L’émergence d’une offre bancaire

Au-delà de la question de la signature, il faut aussi établir des procédures pour gérer les mandats des clients, et pouvoir les ressortir en cas de besoin. Pour ce faire, les grandes entreprises qui réalisent beaucoup de prélèvements choisissent souvent de faire appel à des éditeurs de logiciels, tels Sopra ou Atos par exemple, afin de mettre en place des solutions en interne. Ces entreprises se donnent le temps et les moyens d’investir dans des logiciels. Et la facture est élevée. Au total, la migration vers le prélèvement Sepa va coûter plus de 8 millions d’euros à EDF - contre quelques centaines de milliers d’euros pour le passage vers le virement Sepa -, et environ 4 millions d’euros à Bouygues Telecom.

Cependant, nombre d’entreprises, et notamment les PME, ne disposent ni de temps ni d’argent. Elles peuvent être tentées par une autre solution, l’externalisation. Tous les mandats et fichiers clients sont alors transférés au prestataire. « L’externalisation permet de réduire les coûts, en mutualisant les moyens, et de sécuriser les délais », précise Jérôme Traisnel. Des sociétés comme Slimpay ou Atos proposent ce type de services.

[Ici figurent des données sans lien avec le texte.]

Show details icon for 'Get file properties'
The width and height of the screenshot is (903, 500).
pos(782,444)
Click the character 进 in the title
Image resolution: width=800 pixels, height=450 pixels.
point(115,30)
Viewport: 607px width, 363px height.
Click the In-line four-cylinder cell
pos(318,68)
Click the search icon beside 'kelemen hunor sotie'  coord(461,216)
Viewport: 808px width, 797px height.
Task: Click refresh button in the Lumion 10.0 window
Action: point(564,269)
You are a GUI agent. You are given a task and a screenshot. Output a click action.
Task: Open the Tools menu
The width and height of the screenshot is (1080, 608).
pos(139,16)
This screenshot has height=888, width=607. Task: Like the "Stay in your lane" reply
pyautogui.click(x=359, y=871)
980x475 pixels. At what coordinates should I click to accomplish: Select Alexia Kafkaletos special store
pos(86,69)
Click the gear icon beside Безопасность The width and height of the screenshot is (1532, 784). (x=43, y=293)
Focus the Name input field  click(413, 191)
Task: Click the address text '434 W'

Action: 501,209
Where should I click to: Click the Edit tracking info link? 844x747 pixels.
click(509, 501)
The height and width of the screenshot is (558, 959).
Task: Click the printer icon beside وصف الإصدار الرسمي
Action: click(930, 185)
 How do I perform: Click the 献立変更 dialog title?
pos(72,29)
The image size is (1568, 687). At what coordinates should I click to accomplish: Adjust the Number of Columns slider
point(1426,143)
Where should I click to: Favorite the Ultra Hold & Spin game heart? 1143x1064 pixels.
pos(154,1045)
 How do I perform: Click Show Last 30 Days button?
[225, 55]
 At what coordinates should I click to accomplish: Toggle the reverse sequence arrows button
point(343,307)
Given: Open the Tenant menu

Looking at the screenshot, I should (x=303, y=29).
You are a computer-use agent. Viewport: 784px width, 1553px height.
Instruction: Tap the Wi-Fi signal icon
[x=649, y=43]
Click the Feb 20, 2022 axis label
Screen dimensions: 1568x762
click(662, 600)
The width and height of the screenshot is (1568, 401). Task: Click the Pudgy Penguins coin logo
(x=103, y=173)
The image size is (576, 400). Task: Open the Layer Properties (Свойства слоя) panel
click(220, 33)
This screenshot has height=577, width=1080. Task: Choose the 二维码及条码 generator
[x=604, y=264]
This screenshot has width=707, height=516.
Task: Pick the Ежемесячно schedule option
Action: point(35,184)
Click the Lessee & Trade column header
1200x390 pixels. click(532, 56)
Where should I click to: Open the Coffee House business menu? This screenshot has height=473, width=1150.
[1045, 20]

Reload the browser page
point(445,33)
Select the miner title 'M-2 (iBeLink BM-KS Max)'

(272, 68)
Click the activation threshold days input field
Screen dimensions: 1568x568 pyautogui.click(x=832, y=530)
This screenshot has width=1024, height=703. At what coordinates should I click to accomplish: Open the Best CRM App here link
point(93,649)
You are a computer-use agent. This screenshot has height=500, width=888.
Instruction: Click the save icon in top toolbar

Longtemps absentes de ce marché, les banques commencent également à s’y intéresser et à développer une offre pour les PME. Société Générale projette ainsi de commercialiser dans ses agences, à partir de janvier 2013, un service d’accompagnement des entreprises dans leur migration vers le virement et le prélèvement Sepa. Il s’agit d’une offre de prestation externalisée, mise en œuvre par Atos. « Nous proposerons, à la carte, des services allant de la signature électronique à la gestion des mandats », indique Eric Flour, directeur des offres cash management chez Société Générale.

BNP Paribas s’apprête aussi à proposer aux PME une prestation similaire, d’ici à la fin de l’année. Ses agences commercialiseront alors un service de conversion de formats de logiciels pour migrer vers le virement et le prélèvement Sepa. Et d’autres banques se préparent à se lancer sur ce créneau.